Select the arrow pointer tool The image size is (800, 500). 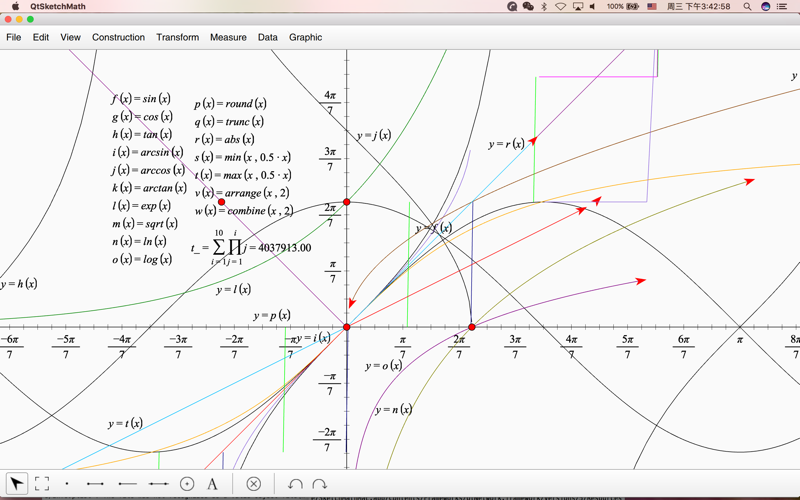point(17,484)
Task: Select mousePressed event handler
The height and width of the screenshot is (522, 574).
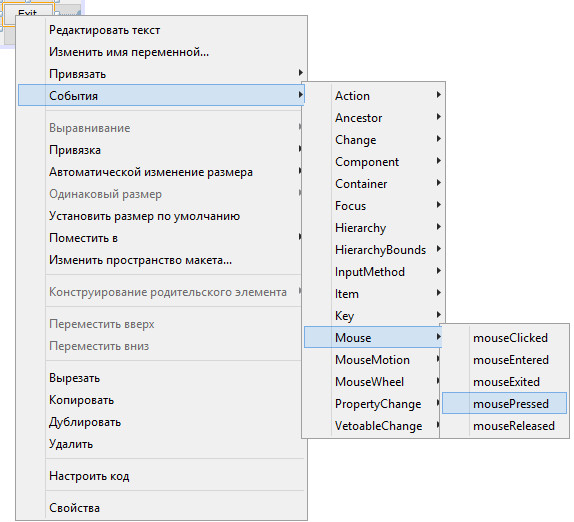Action: pyautogui.click(x=504, y=403)
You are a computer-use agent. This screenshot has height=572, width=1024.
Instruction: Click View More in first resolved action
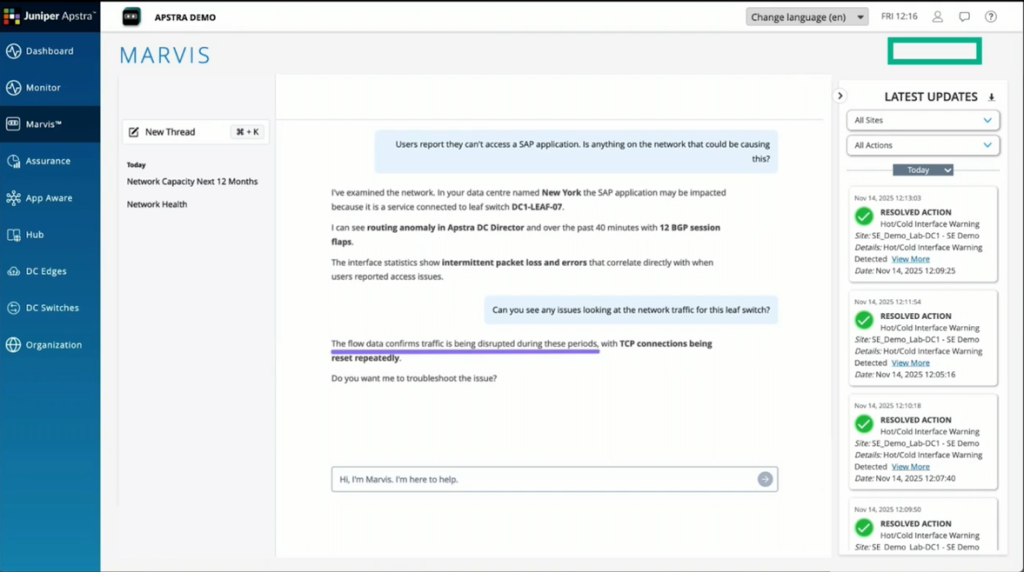[910, 259]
────────
Repeat each line word for word, from the one with "You are a computer-use" down to the last line of the data, and keep the pictures out of it.

You are a computer-use agent. This screenshot has height=572, width=1024.
Instruction: Click View More in first resolved action
[910, 259]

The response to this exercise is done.